President Obama has reassured the French President Francois Hollande he is no longer a target of American intelligence gathering efforts, as documents from Wikileaks showed Washington had spied on the last three French leaders.
The US ambassador was summoned to the French foreign ministry on Wesdnesday to explain, amid French anger. After the meeting Foreign Minister Laurent Fabius said:
“As much as we understand the need for phone taps with regard to terrorists, that has nothing to do with the tapping of leaders who are allies and friends.
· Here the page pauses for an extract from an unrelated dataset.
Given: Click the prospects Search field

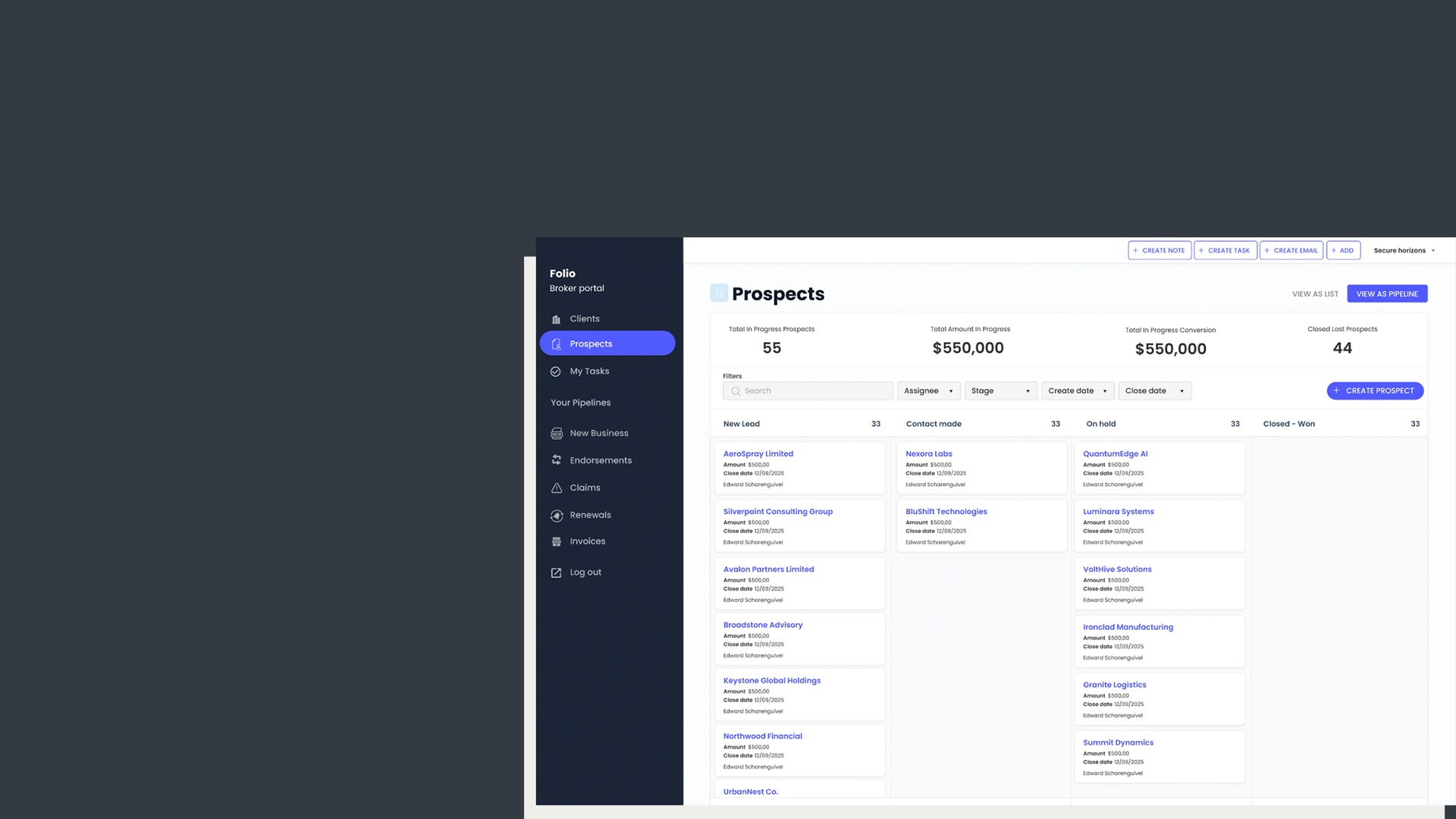Looking at the screenshot, I should pos(808,391).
I’ve asked the ambassador to give us some rapid answers.”
With the National Security Agency’s activities once again under the spotlight, the White House did its best to dodge the question of past surveillance of French leaders.
“There is obviously a very persistent extremist terrorist threat inside of France right now;” explained Josh Earnest, White House Press Secretary. “Obviously that is something that the French people and the French government take very seriously and we are pleased that the United States, given our special relationship and given our unique capabilities, that we can substantially contribute to their effort. To keep that country and the citizens of France safe.”
The WikiLeaks revelations detailed how Washington had eavesdropped on the phone conversations of French presidents Chirac, Sarkozy and Hollande until 2012.
France itself plans extensive new intelligence powers to snoop on its own people.